In contrast with the US, there is a slightly different picture. In the past US politicians have talked about “togetherness” but what is meant by “together” is not uniform. For some, together describes more of a collection of individual responsibilities i.e. the market of many Me’s where the overall effect is caused through aggregation. For others, “together” describes a collective responsibility i.e. “We” as a group needs to achieve something. This same sort of distinction appeared when I was investigating Brexit — when people talk about “together”, some mean a collective “We” whilst others mean a market of “Me”.
The US approach under Trump seems to be more market driven, more individual, more concerned about the rights of “Me” and the market of “Me” whilst describing this as facing the challenge together. There is real emphasis on the value of “the market” over “the people”, with ideas from how the old (normally meaning other “old” people and not the respondent or their family) should sacrifice themselves to save the market
or how the market will solve the problem and that we must protect the market and individual’s rights. There’s even discussion in some quarters whether the “collective” cures (lockdown, isolation, Government intervention) are worse than the disease itself and hence it should be left to the market and voluntary groups despite individualistic behaviours such as hoarding. As I said, it’s not uniform, there is a clear schism with US political circles.
I’m also not saying it’s the morally right or wrong choice though I have strong views on this. That said, how well the approach works (i.e. its success) will influence the standing of the collective (i.e. the US itself) and its values. If the approach succeeds then the standing of the US will rise and this value of “market over people” will become twinned with success and embedded in the memory of everyone. If, however, the US fails to manage COVID-19 then its standing against China could fall and this value of market over people will become embedded as a failure in the memory of everyone.
The latter leads to darker paths unfortunately. From the map above, a collective’s success requires its value to diffuse and become accepted. There are many enablement systems in this process, one of which is propaganda. If this map is a reflection of reality then it is likely that if the US is failing then we will see increasing and more aggressive use of terms like “China virus”, “Wuhan virus” and other attempts to deflect the cause of failure rather than admission that the collective’s value was wrong.

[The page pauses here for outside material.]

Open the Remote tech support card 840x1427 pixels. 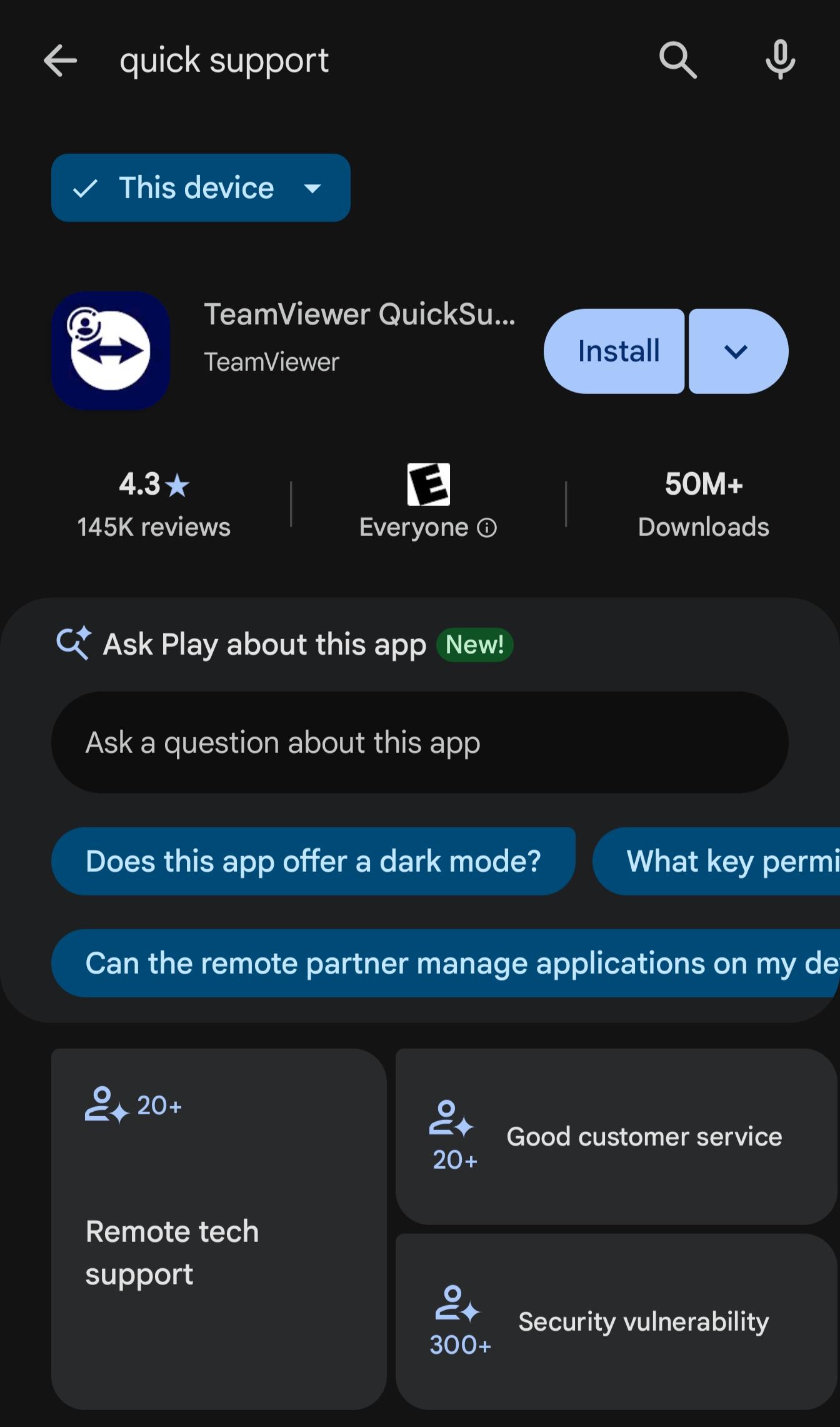tap(219, 1229)
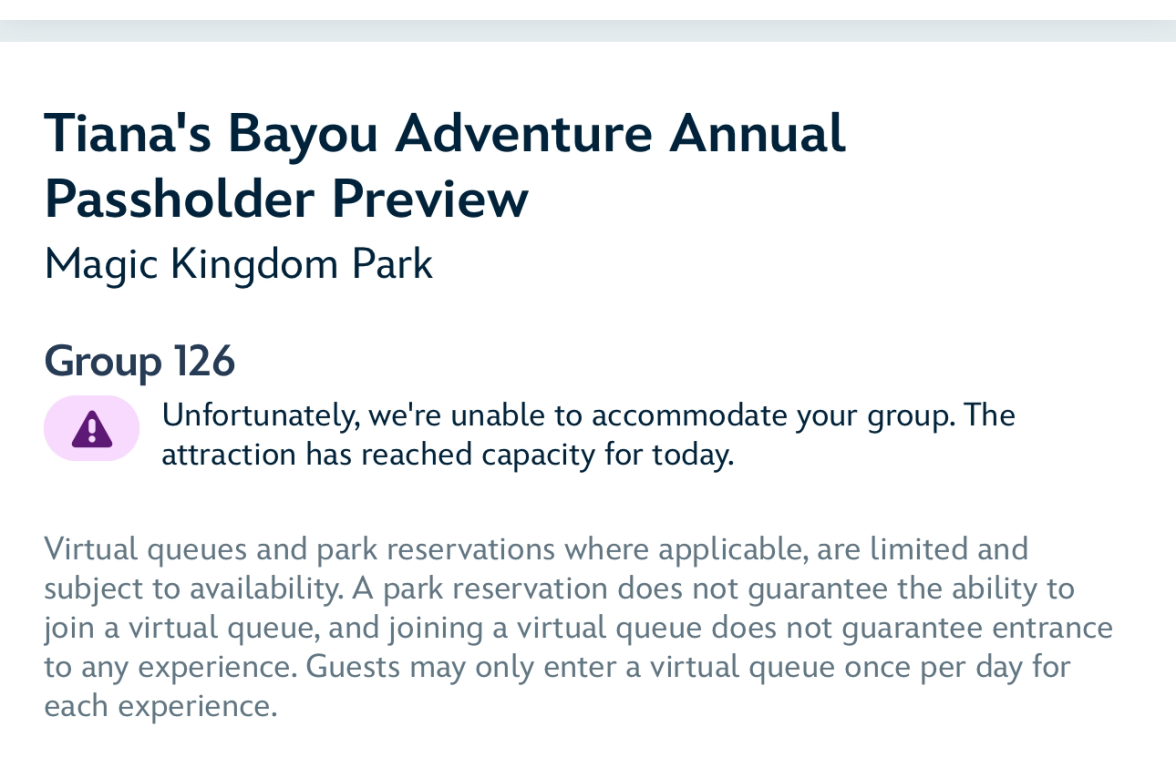Select the Group 126 label
The width and height of the screenshot is (1176, 768).
pyautogui.click(x=140, y=362)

There is also a longer term implication, assuming that COVID-19 isn’t over by Easter or three months but more like 18 months and this change is to do with behaviours becoming embedded and a new isolation economy forming. However, for the time being, I’m interested in this distinction of “We” and “Me” and so we will leave other effects until later.
Thoughts and comments welcome, references to papers on the subject — particularly those that can help me improve the map. I suspect once we get through the pandemic, there will be a lot of discussion and reflection on this topic of “We” versus “Me”.